Au final, Patty Mills dans le livre des records des Spurs, c’est :

  • Le titre 2014
  • 10 saisons (6ème all-time)
  • 665 matchs (7ème all-time)
  • 6 218 points (12ème all-time)
  • 597 assists, (12ème all-time)
  • 1 171 tirs primés rentrés pour 3 011 tentés, (2ème all-time et 1er all-time en sortie de banc)

Pour les fanas de stats, sachez que les chiffres concernent la saison régulière et sont à retrouver juste ici.

Certes, Patty ne sera pas le premier blaze à sortir lorsqu’on reparlera des Spurs dans vingt ans autour d’un bon café, mais il devra être mentionné tout de même. Difficile de se démarquer au sein d’une franchise qui a façonné des légendes du jeu comme David Robinson, Tim Duncan, Manu Ginobili et Tony Parker. Et pourtant Mills a su se faire un nom – surtout un prénom – de par sa volonté de vaincre, son adresse, son exemplarité et sa personnalité à la fois discrète et attachante comme on en a peu connu au pays de Pop. Au final, Pat Stacks laisse derrière lui une franchise qui a décidé de se reconstruire après deux décennies d’excellence. Les lignes arrières sont notamment déjà entre les jeunes mains talentueuses de Keldon Johnson, Dejounte Murray, Lonnie Walker, Derrick White, Tre Jones et Devin Vassell. Désormais, à chaque fois que l’on verra Patty porter le noir et blanc des Nets, on ne pourra pas s’empêcher de penser que le gris de San Antonio lui allait vachement mieux.
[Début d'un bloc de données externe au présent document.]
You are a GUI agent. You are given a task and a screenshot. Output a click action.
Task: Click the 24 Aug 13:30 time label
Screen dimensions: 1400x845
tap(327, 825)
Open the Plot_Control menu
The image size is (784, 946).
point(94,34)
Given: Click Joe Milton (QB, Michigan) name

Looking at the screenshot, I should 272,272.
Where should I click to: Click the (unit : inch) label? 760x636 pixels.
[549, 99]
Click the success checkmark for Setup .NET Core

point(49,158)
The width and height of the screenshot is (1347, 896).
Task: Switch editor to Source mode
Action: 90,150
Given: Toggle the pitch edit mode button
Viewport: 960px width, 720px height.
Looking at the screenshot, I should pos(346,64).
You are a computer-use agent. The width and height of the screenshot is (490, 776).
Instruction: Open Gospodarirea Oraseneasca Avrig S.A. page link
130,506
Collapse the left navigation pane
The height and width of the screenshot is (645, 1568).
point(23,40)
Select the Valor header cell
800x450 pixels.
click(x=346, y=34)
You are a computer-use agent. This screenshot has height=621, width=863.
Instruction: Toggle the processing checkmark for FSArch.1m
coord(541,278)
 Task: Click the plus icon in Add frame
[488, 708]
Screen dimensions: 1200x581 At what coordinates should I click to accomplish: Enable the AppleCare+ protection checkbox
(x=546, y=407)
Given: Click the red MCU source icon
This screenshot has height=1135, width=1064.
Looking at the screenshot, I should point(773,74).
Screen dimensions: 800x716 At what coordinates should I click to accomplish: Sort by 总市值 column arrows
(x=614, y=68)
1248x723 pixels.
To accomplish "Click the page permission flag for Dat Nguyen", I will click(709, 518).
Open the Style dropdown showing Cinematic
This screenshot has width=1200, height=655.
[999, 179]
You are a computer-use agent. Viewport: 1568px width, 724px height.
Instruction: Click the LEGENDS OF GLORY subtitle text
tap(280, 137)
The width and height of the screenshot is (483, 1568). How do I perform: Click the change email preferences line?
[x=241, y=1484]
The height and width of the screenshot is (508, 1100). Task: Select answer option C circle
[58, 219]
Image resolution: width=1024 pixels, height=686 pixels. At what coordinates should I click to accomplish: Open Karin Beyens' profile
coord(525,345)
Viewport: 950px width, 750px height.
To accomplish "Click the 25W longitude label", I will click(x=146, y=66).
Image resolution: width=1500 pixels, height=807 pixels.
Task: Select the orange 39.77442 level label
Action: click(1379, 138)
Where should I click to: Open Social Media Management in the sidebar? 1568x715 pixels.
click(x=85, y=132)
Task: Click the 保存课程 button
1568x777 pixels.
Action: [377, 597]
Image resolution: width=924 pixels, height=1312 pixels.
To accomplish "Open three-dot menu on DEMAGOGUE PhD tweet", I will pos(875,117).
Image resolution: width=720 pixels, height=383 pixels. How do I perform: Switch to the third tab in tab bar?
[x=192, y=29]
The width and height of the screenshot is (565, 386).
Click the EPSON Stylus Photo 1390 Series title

Le bonhomme de 33 ans évolue maintenant dans un effectif à la hauteur de son talent et de ses ambitions, ce qui pourrait bien lui permettre de choper une seconde bagouze, mais (désolé) elle n’aura jamais la saveur et le prestige de la première. Patty aux Nets gagnera peut-être, mais Patty aux Spurs était et sera toujours un gagnant.

Non, Patty Mills n’est ni une légende du jeu ni une réelle légende des Spurs. On n’envisage même pas que son numéro 8 accompagne le 9 de TP dans les hauteurs du AT&T Center à l’avenir, mais il fallait néanmoins rendre hommage au plus Spur des boomers et c’était maintenant ou jamais. On vous donne un premier rendez-vous le 9 janvier à Brooklyn pour un Spurs – Nets qui promet d’être émouvant mais réservez surtout votre 21 janvier pour le comeback de Patty à San Antonio, soirée qui annonce un hommage à vous tirer les larmes.